Mais um dos enésimos tratados sobre Beatles e tudo aquilo que estamos cansados de saber sobre o fabfour chega às bancas e livrarias. Trata-se de “Beatlemania”, escrito por um beatlemaníaco que, a época do estouro dos britânicos, tinha sete anos(eu tinha12).Não sei o nome dele nem a editora pela qual vêm mais esse conjunto de fatos remoídos , remontados e fotos de uma coleção de “lembranças” não muito raras sobre o grupo, já que existem tantas e nas mãos de tanta gente que o conceito raridade se perde pela quantidade. Raridade é ter um cartão postal assinado por Jimi Hendrix( Meu amigo Chust tem um).

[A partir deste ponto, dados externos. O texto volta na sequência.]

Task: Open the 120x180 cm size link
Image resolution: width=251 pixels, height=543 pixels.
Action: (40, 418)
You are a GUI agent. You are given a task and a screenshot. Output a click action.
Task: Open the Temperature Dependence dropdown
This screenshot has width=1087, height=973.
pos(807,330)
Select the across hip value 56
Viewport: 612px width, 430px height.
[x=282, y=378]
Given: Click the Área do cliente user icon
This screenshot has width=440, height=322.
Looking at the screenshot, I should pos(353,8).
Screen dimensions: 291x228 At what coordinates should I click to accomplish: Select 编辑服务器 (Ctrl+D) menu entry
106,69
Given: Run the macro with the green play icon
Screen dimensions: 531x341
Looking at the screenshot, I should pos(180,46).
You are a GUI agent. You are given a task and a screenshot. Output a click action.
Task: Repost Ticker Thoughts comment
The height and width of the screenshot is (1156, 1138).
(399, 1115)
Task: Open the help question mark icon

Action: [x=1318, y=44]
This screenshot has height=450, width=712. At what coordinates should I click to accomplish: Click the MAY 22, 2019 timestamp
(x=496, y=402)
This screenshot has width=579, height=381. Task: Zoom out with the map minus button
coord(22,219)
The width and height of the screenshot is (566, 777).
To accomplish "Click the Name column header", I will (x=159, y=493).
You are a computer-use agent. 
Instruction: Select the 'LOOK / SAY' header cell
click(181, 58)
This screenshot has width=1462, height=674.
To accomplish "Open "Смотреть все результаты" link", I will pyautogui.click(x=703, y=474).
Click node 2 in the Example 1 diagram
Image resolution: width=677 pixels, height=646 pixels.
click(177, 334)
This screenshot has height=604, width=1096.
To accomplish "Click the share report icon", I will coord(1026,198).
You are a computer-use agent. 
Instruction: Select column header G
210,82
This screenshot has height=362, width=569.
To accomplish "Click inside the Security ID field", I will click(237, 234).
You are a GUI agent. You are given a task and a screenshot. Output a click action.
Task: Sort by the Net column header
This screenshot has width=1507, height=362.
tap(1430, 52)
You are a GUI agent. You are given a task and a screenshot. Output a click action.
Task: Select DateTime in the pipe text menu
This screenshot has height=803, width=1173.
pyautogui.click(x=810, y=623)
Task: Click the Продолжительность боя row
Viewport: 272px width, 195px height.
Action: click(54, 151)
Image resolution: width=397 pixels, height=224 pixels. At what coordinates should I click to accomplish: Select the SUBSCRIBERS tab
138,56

Voltando a falar da coisa, acho que este tipo de depoimento é mais um caça-níquel da existência, pois fala de um evento histórico exaustivamente documentado e que ao qual não se pode acrescentar nenhum fato novo, pois nenhum dos quatro ou seus espólios ainda possuem segredos não revelados do grande público e já está mais que provada a inexistência de material ainda inédito gravado pela banda. O único material do qual se sabe a existência , mas desconhece-se o paradeiro é o master de “Hot As The Sun”, considerado como o último trabalho da banda e que se perdeu não se sabe como. Inclusive já rolou um papo de que havia sido Newton “Big Boy” Duarte- O Deejay da Radio Mundial – o autor do furto, num ato descuidista levado a cabo na sede da Apple, em Londres.
Acho que escrever sobre a história do Rock e seus mitos não leva a nenhum ineditismo. Pode sim revelar alguma curiosidade ou recordar alguma faceta não muito explorada, pois qualquer figura de mídia do século XX já teve vida, hábitos e idiossincrasias mais que exploradas e reveladas. O mais é esse tipo de texto/papo que levo aqui com meus três leitores.